The Norfolk-based team were already winning races and challenging for championships in previous years, but their success has never been quite so consistent. Before last season, when Gabriel Bortoleto won the drivers’ championship and he and Kush Maini helped Invicta secure the teams’ championship, the team last won a championship in 2017, when they were known as Russian Time. Now, Invicta’s current position atop both championships across multiple seasons has made them F2’s pre-eminent team in the Dallara F2 2024 era. 

Robinson is still relatively new to his role, and he still wants to keep his ‘eyes and ears open as much as possible’. He was keen to praise the personnel he inherited at the team. 

“Ultimately, people say this all the time and it is very cliché, but I think it’s true – this is such a people business,” Robinson said. “It’s really about having the right people in the right job and the quality of people that you have. I’m incredibly lucky in that I’ve come into a team that’s in a very good position in that respect. 

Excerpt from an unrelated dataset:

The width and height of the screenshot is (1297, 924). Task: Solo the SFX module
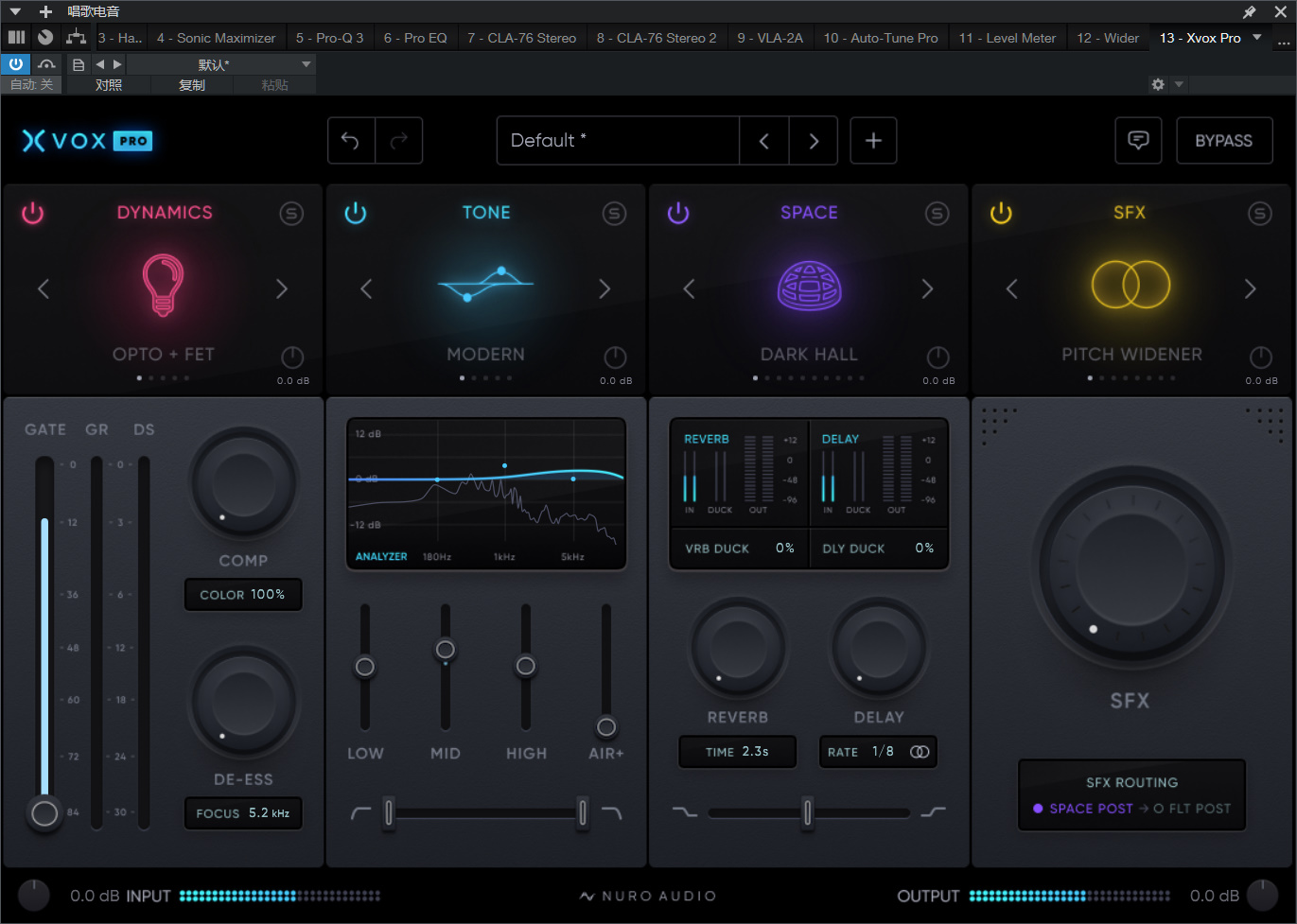tap(1260, 214)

“I count myself very privileged that that’s my position and that I’m not having to try and go out and identify those people, because I think that’s really where the skill lies. Obviously, that might be something to do later down the line, if we do F3 or something like that.”

Robinson told Feeder Series on the eve of the season that the team has ambitions to move into other championships. Invicta are currently the only F2 team that does not have a team in another series, having split from the Virtuosi Racing team in British F4 after the full Invicta takeover. For now, their sole focus is on F2 – and on another charge for both titles.